◆ DIRECTION ◆
Extract the lines from the one containing "You are a GUI" up to and including the one containing "Action: click(x=57, y=159)", and reproduce them exactly.

— BEGIN INPUT FOR THIS TASK —

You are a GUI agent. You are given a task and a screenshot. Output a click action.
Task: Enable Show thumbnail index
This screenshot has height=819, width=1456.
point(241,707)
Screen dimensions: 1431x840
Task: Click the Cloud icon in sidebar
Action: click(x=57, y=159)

— END INPUT FOR THIS TASK —
— BEGIN INPUT FOR THIS TASK —

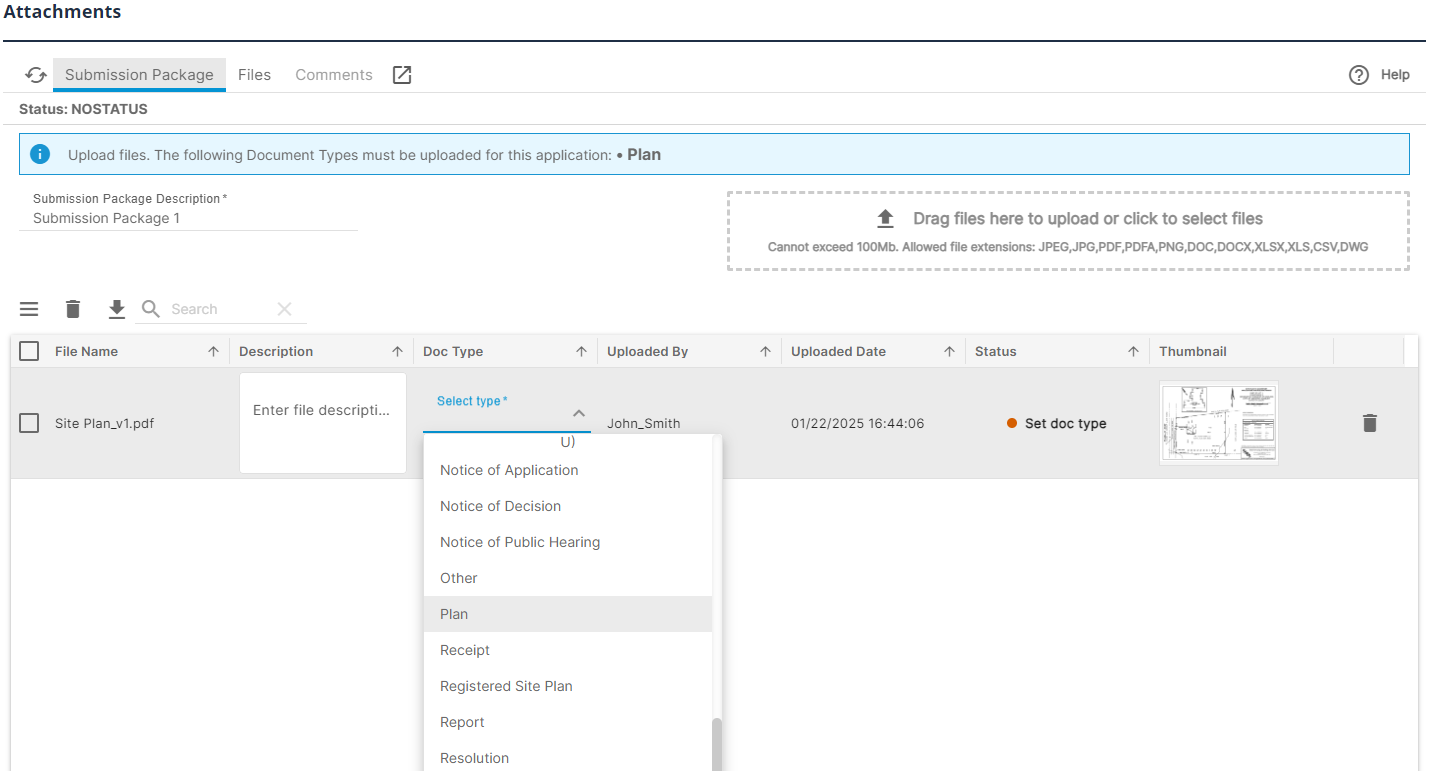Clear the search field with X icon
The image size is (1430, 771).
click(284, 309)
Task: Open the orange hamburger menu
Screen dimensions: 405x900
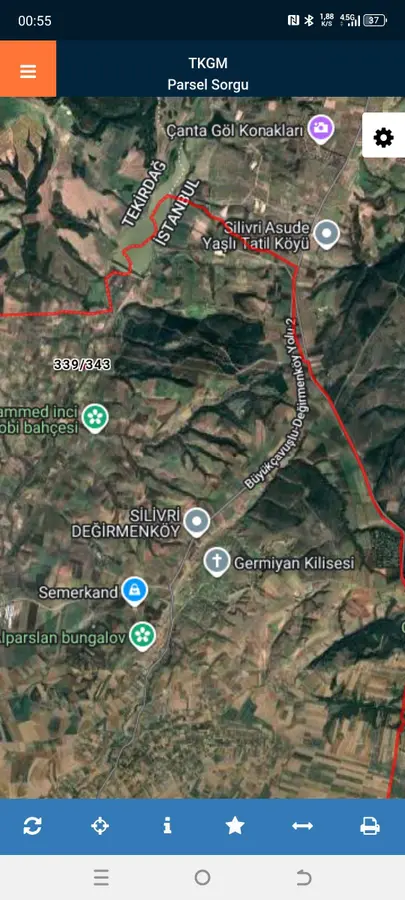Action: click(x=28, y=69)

— END INPUT FOR THIS TASK —

◆ FULL ANSWER ◆
You are a GUI agent. You are given a task and a screenshot. Output a click action.
Task: Enable Show thumbnail index
This screenshot has height=819, width=1456.
point(241,707)
Screen dimensions: 1431x840
Task: Click the Cloud icon in sidebar
Action: click(x=57, y=159)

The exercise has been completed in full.